Task statement: This exercise calls for copying every line below that holds the word "agent".

Supplied records:
- Opening Delimiter -

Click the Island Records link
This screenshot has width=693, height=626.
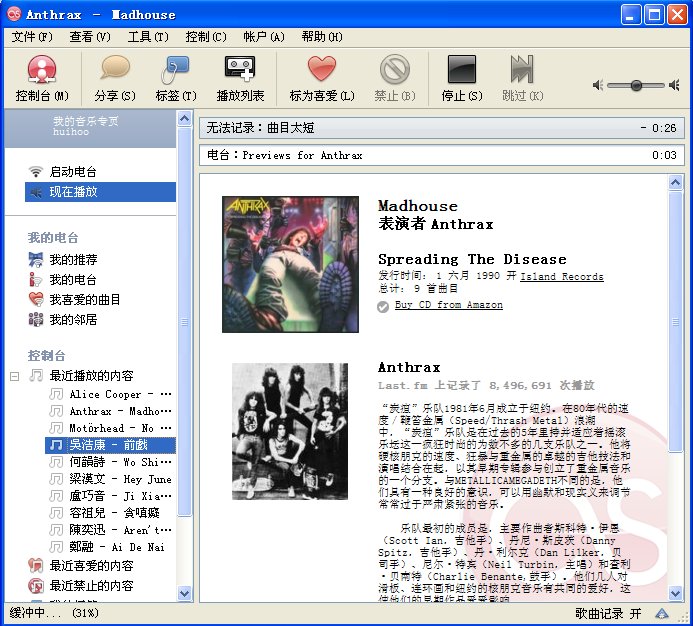coord(561,276)
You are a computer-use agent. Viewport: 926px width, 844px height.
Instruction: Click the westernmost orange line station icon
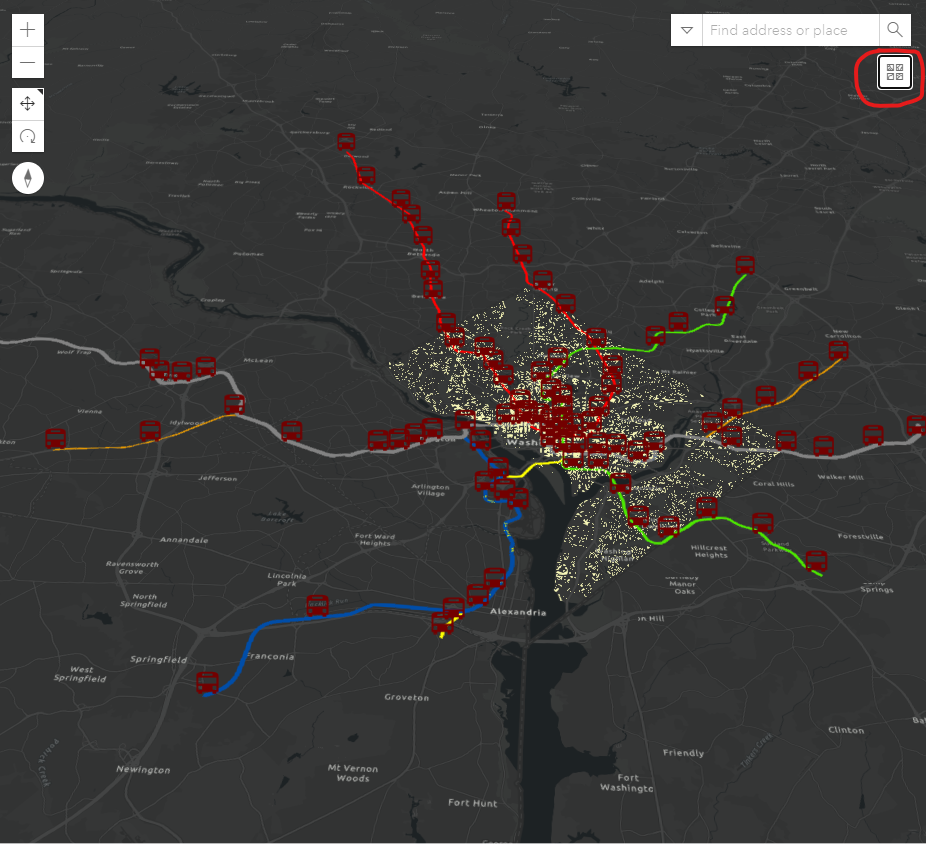[x=56, y=438]
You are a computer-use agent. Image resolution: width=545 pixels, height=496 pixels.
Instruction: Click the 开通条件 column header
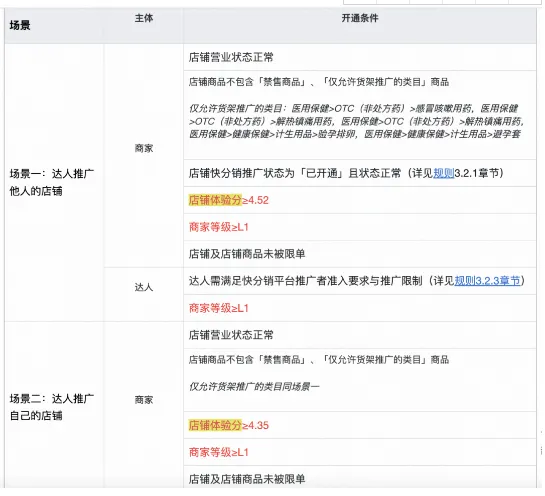(x=360, y=18)
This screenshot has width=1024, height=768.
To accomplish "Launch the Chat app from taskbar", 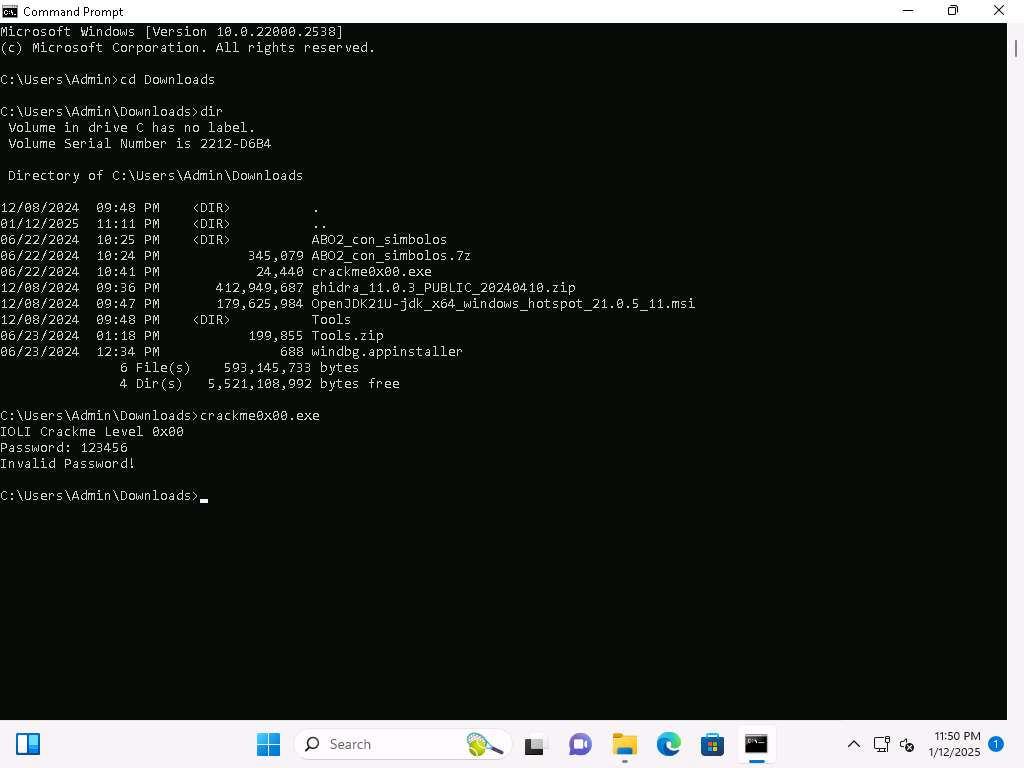I will pyautogui.click(x=580, y=744).
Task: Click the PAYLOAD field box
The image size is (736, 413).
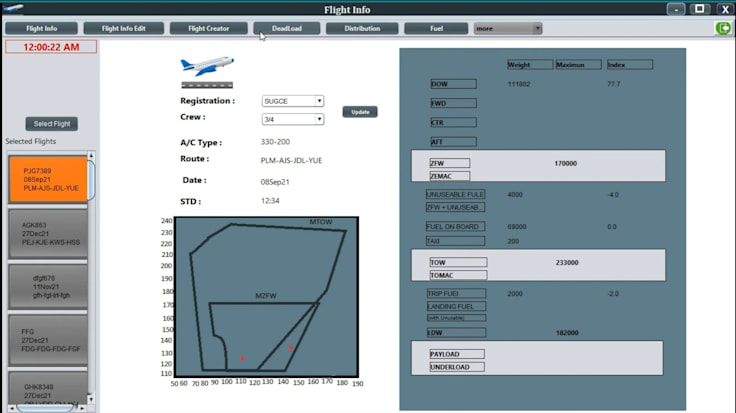Action: pyautogui.click(x=457, y=354)
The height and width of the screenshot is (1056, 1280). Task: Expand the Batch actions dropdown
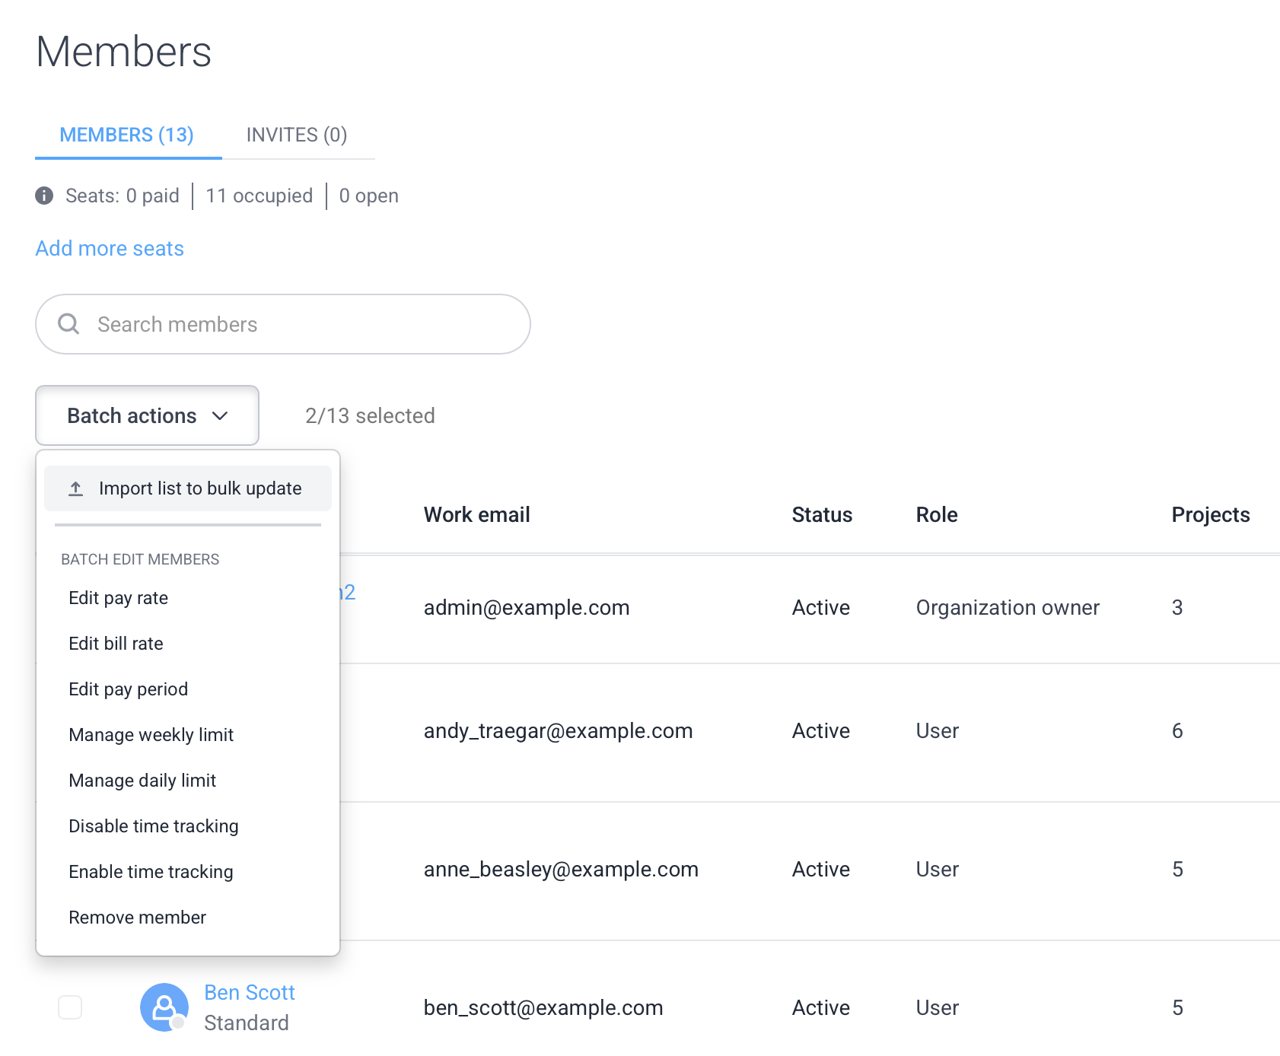(x=147, y=416)
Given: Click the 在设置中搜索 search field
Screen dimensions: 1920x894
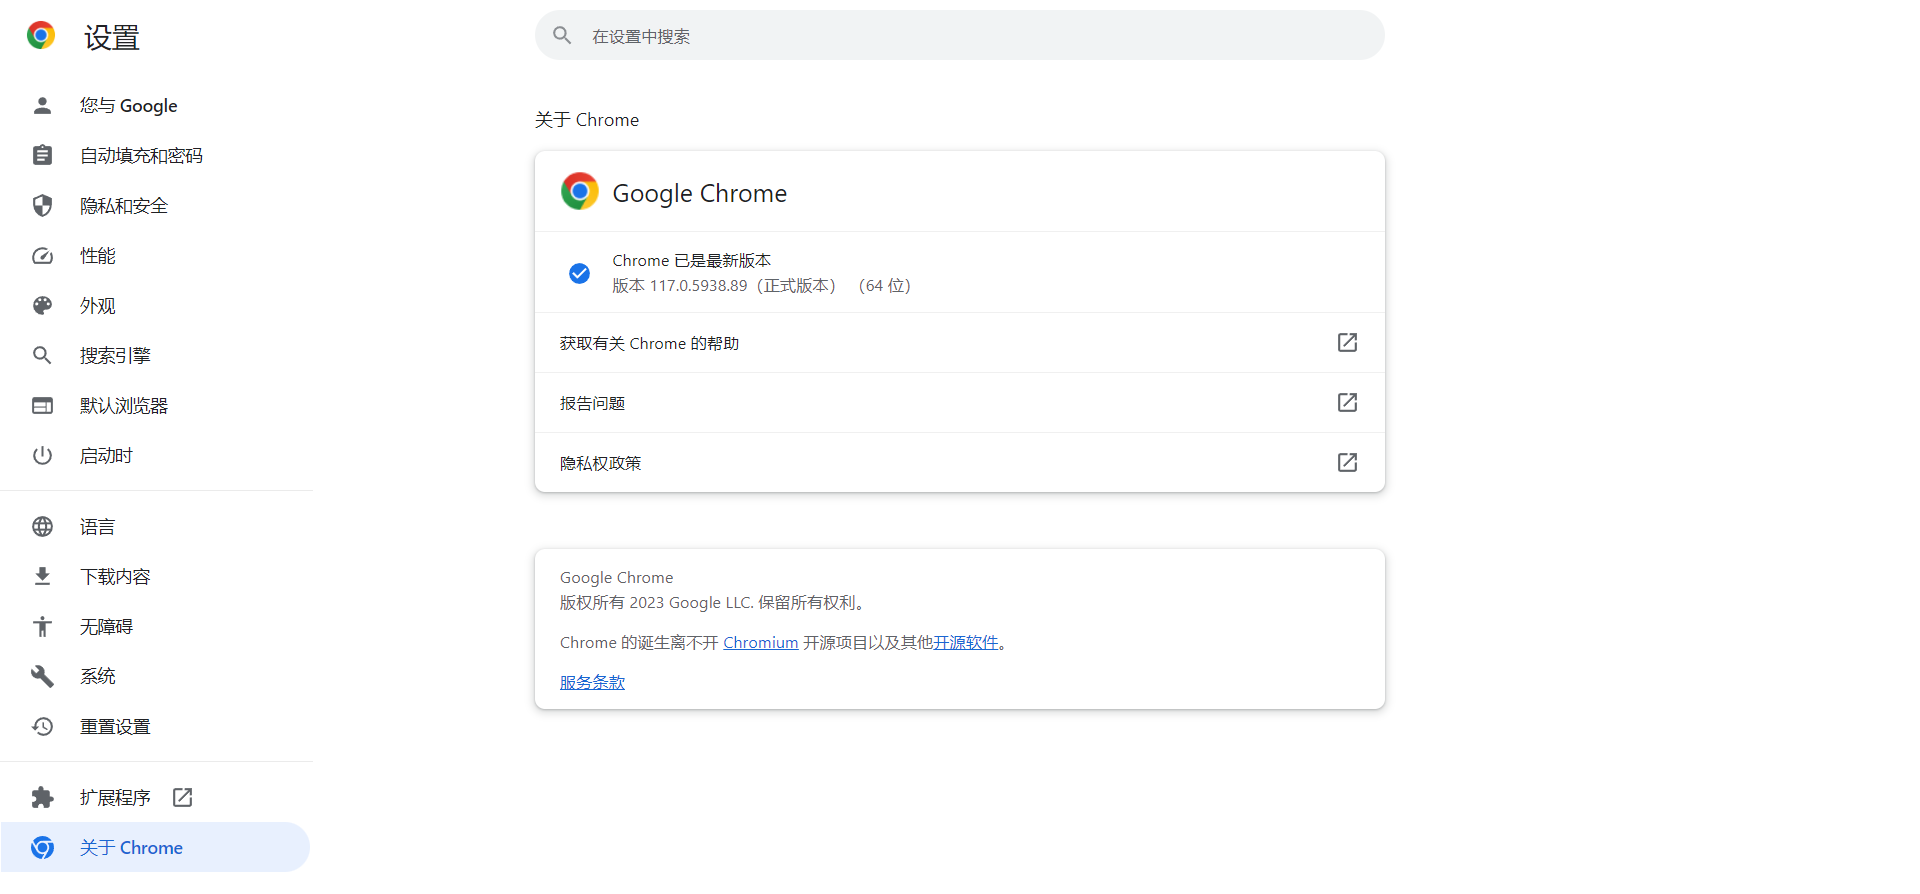Looking at the screenshot, I should [x=959, y=35].
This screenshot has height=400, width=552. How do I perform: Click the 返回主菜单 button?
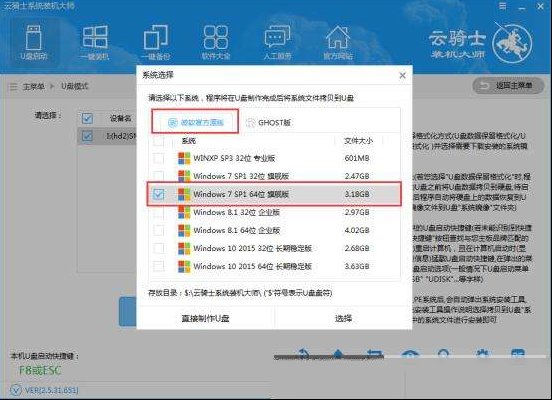click(x=508, y=86)
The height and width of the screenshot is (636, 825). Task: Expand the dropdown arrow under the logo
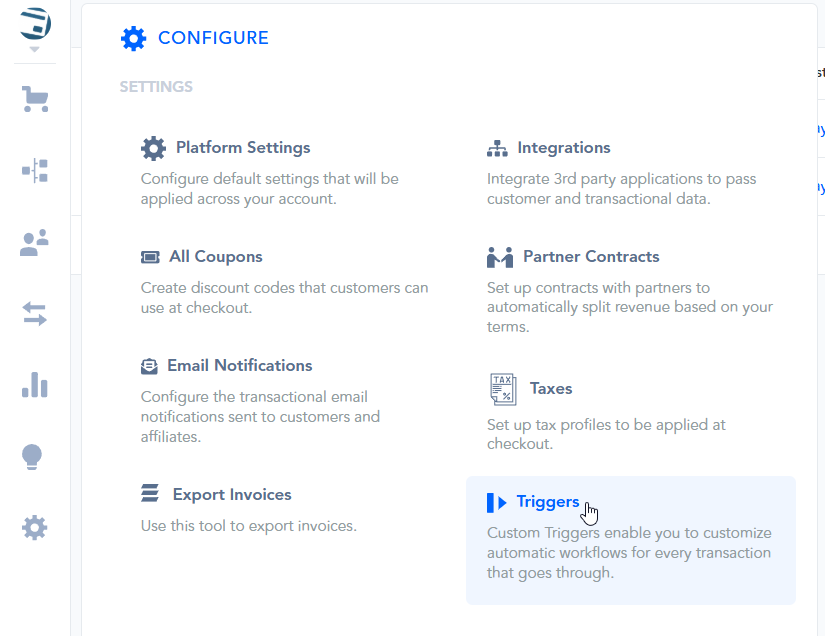click(35, 49)
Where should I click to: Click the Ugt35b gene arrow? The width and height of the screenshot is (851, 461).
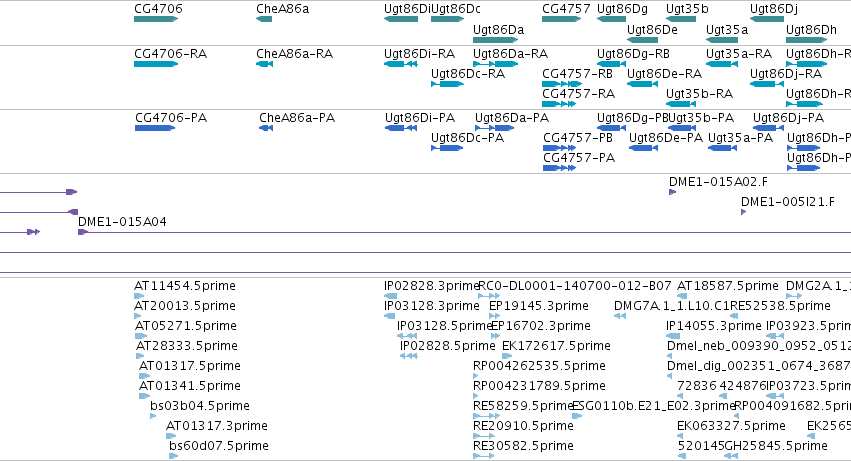[681, 19]

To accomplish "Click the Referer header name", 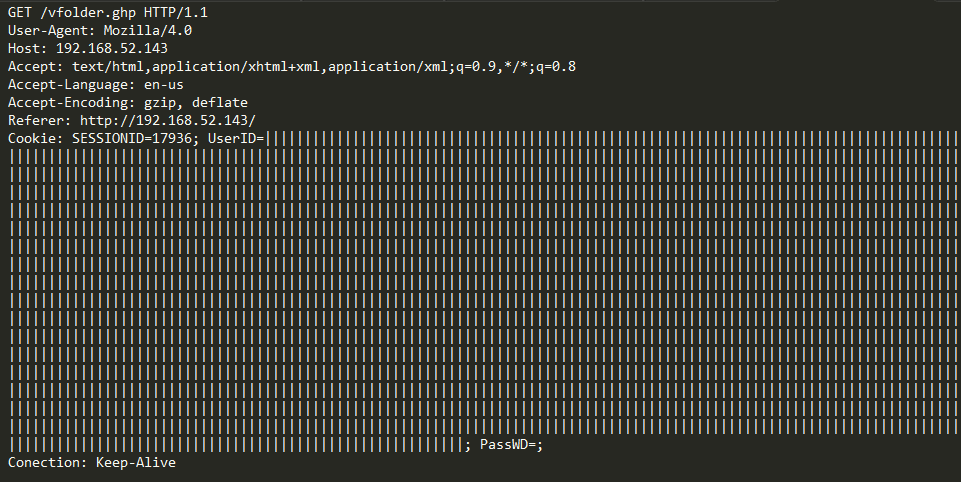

- Closing Delimiter -

Result for this task:
You are a computer-use agent. Viewport: 926px width, 844px height.
You are a computer-use agent. Image resolution: width=545 pixels, height=496 pixels.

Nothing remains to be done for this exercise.